Welcome to SQLblog.com - The SQL Server blog spot on the web Sign in | |
in Search

Tibor Karaszi

Why can't we have column alias in ORDER BY?

You probably think something like "What! Of course we can!". And so did I when I read the title for a post about this in a forum. Let us first establish that you can have a column alias in ORDER BY:

SELECT
p.ProductID AS pid
,p.ListPrice AS pr
FROM Production.Product AS p
ORDER BY pr

The problem was that a table name was also in the ORDER BY clause. And this is when it becomes weird. The problem isn't the column alias, it is the table alias. Basically the desire is to write something like:

SELECT
p.ProductID AS pid
,p.ListPrice AS pr
FROM Production.Product AS p
ORDER BY p.pr

Above was apparently allowed in SQL Server 2005 2000 (I never did it myself, however). (Update: Erland Sommarskog caught my error, this was allowed in 2000, not 2005.) In order to understand why above is backwards, we need to consider the logical query flow. The first part of a query which is executed is the FROM clause (logically, the optimizer can do as it pleases as long as we get the same result). In above example, I renamed the table (for the rest of the query) from "Production.Product" to "p". That means that we cannot refer to "Product" or "Production.Product" anymore in the query. However, SQL has imperfections and the topic of this blog is an attempt from MS to rectify such earlier imperfections (some of them), i.e., improving the product.

Continuing the logical query flow (WHERE, GROUP BY, HAVING), we towards the end find the SELECT clause. Here is where you can rename the columns (a.k.a. column alias) for the rest of the query. After the SELECT list, it is meaningless to talk about different tables (where the data originally comes from), all we have is the result of the query (so far). This is why, we can in the ORDER BY refer to a column alias (generally); ORDER BY comes logically after the SELECT list.

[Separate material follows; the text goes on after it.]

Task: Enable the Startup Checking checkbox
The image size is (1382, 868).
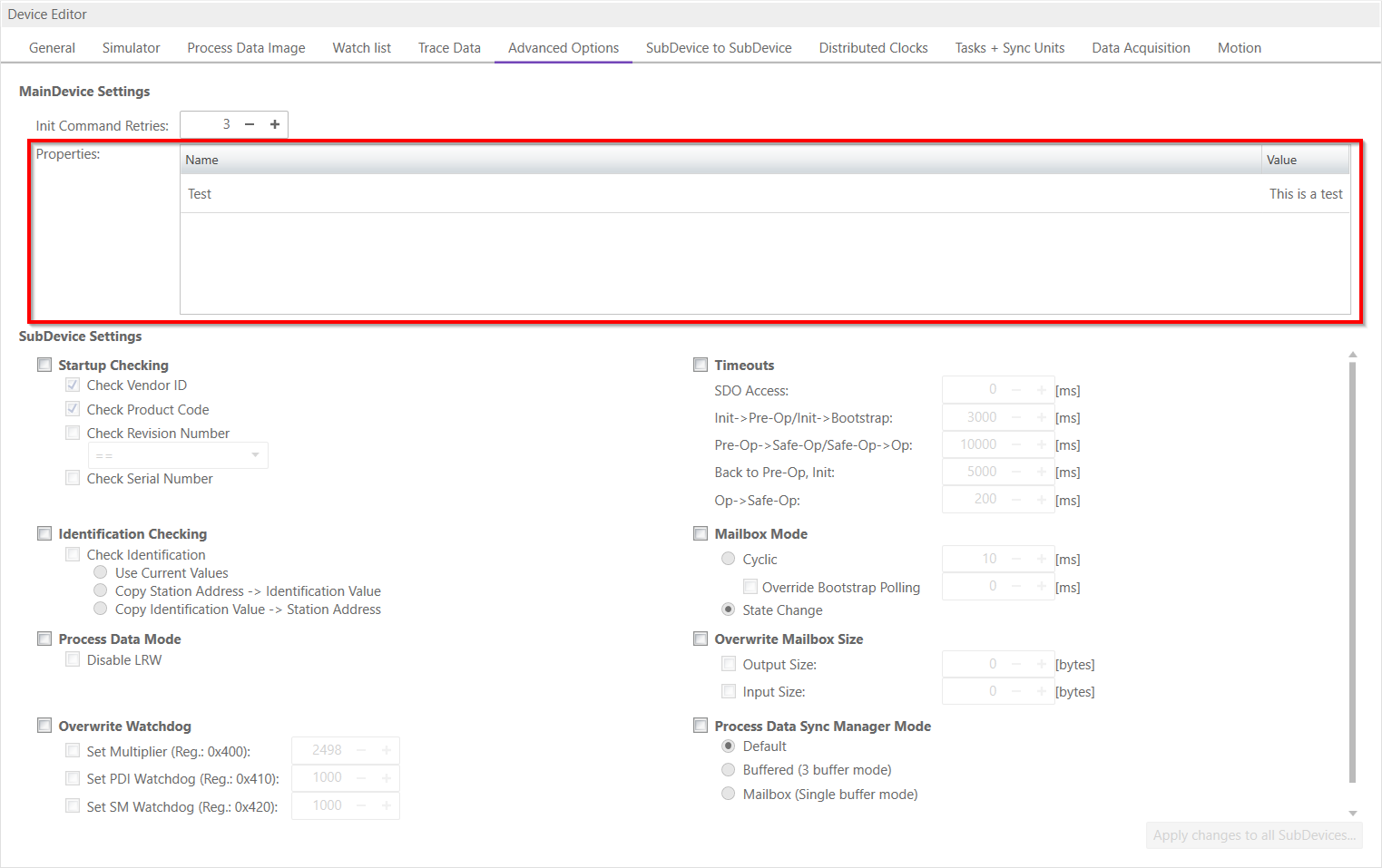Action: [44, 365]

However, the original problem was that one also wanted to include a table alias, which shouldn't be allowed. So, why is it allowed, in the first place - consider it makes no sense from a logical standpoint? For that we need to look as somethining weird, which is allowed (both in T-SQL and ANSI SQL) and that can be somewhat useful:

SELECT
ProductID AS pid
,ListPrice AS pr
FROM Production.Product
ORDER BY ModifiedDate

We don't need to return something to the client app in order to sort over it. Sure, that can be useful, but from a logical perspective, this is spooky. We sort over something which doesn't exist! So, the imperfections of the SQL language is the reason things starts to break down. Basically, what we do is to sort over something as if we would have included it in the SELECT list. We are saying, in the ORDER BY clause something like

"Hey, dbms! Can you please pretend we included Product.ModifiedDate in the SELECT list so we can sort over it. Bur don't return it to the client app, I don't want to see that column."

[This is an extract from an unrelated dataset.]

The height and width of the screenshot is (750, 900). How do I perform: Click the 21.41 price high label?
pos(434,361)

Where it really breaks down is when we combine table and column alias. Let me repeat the problematic query:

SELECT
p.ProductID AS pid
,p.ListPrice AS pr
FROM Production.Product AS p
ORDER BY p.pr

The problem is that it is meaningless to specify a table alias here, the column does exist in the SELECT list. The only reason we can refer to something table-something at all, is to let the DBMS pretend we included something additional from the base tables, so we could sort over it. Such as (allowed): 

SELECT
ProductID AS pid
,ListPrice AS pr
FROM Production.Product AS p
ORDER BY p.ModifiedDate

One could of course argue that below would be more logical (not allowed):

SELECT
ProductID AS pid
,ListPrice AS pr
FROM Production.Product AS p
ORDER BY Product.ModifiedDate

Arguing that one form of two above is more logical than the other is pretty irrelevant, houever. Both are weird constructs, and the language is what it is. Anyone feel like checking the ANSI SQL standard which of above two (first, second or both) are allowed/preferred? No me, I'm off to grab some breakfast!

 

Published Sunday, October 03, 2010 12:43 PM by TiborKaraszi
Filed under:

Comment Notification

If you would like to receive an email when updates are made to this post, please register here

Subscribe to this post's comments using RSS

Comments

 

Paul White said:

Hi Tibor,

Do you know which build of 2005 allowed ORDER BY p.pr?  It doesn't work for me in 2005 or 2008.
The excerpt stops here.